=== GOAL ===
Could you pick up the excerpt about Spokane students finishing high school where it stops and write what comes next?

But the relationship is dissolving, she said. He now wants to be a boat mechanic, while she is getting used to life as a single mother.
Despite the struggle, Foxx refuses to go on welfare.
“I know kids personally who have as many kids as possible to get money from welfare,” said Foxx. “There needs to be a reform.”
Even while she was out of school, Foxx said she knew she would go back. She has seen the limited career routes available to dropouts - including her father, older sister and two cousins.
She wanted the best for Maddison and knew the best wasn’t available to a dropout.
“You don’t realize how valuable education is until you have to use it later in life,” said Foxx.
She went back to school full time last September at the Havermale Alternative Center. Foxx couldn’t do homework at home because her chirping blond toddler was so active.
“It took me a little longer than most, but I knew I could do it,” Foxx said.
Foxx now is enrolled at Spokane Community College and plans to study at Washington State University’s veterinary program.
Victor Kopachuk’s motivation to graduate also was family: the nine brothers and sisters who depend on him as the eldest male in the house.
Kopachuk’s family emigrated from Ukraine five years ago, as the barriers of communism began falling. Kopachuk said the family emigrated to get a better life and to practice Christianity, outlawed under communist rule.

=== SOURCE DATA ===
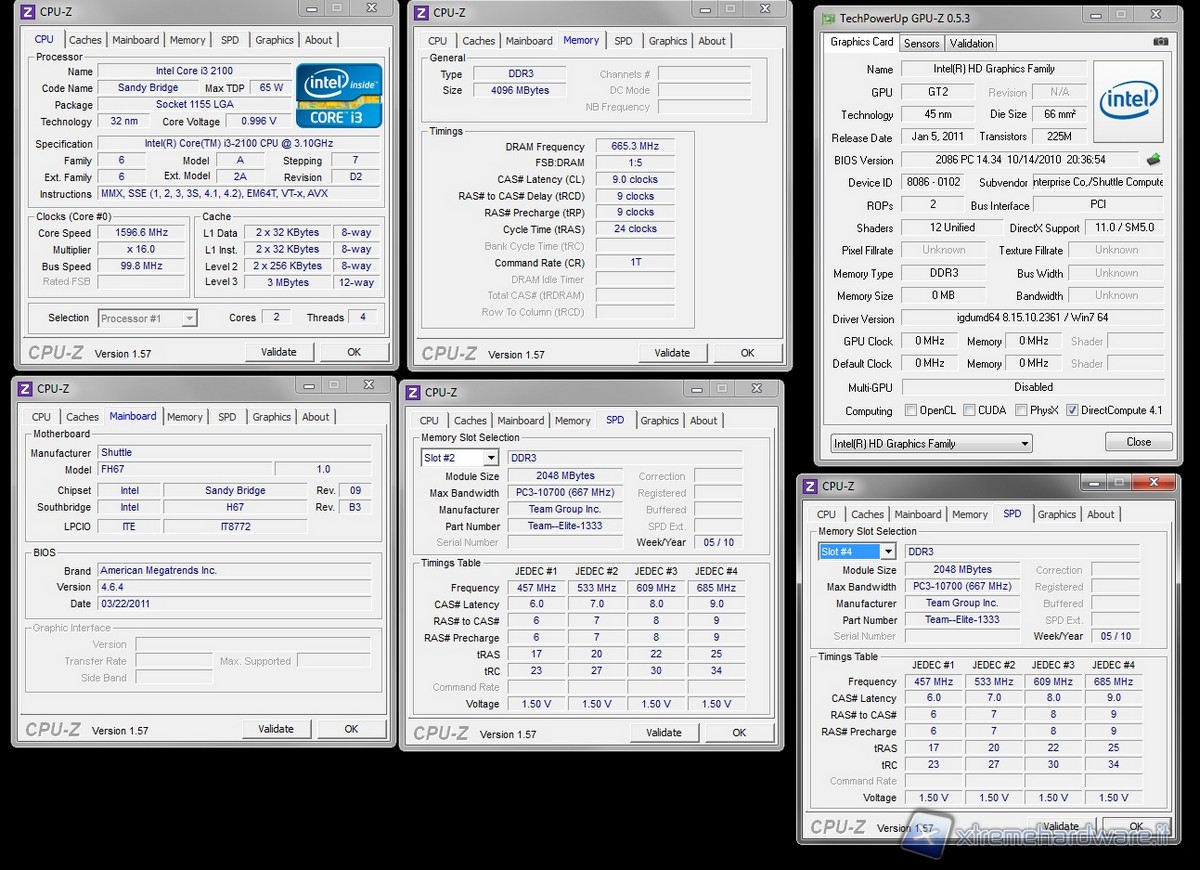Switch to the Sensors tab in GPU-Z
Screen dimensions: 1200x870
[x=921, y=43]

=== OUTPUT FOR THIS EXERCISE ===
Back then, visas to the United States still were hard to come by. The Kopachuks were bounced through Austria and Italy before eventually settling near relatives in Spokane.
Kopachuk didn’t speak a word of English his first day of high school in America and learning it was an ordeal. Now, he says he is forgetting some Ukrainian words, although his mother speaks the language exclusively around the house.
“I thought I’d never get it,” said Kopachuk, shy and soft-spoken.
After the family arrived in America, Kopachuk’s father died, leaving Kopachuk as the man of the house. He has worked nearly full-time through school and has worked at least 30 hours a week at Clinkerdagger’s this summer.
He said he is finishing school, in part, to serve as an example to his younger brothers and sister. He plans to take vocational classes at SCC and open his own automobile repair shop.
Kopachuk said he has to take his studies seriously and can’t goof around too much. “I am the oldest example for the family.”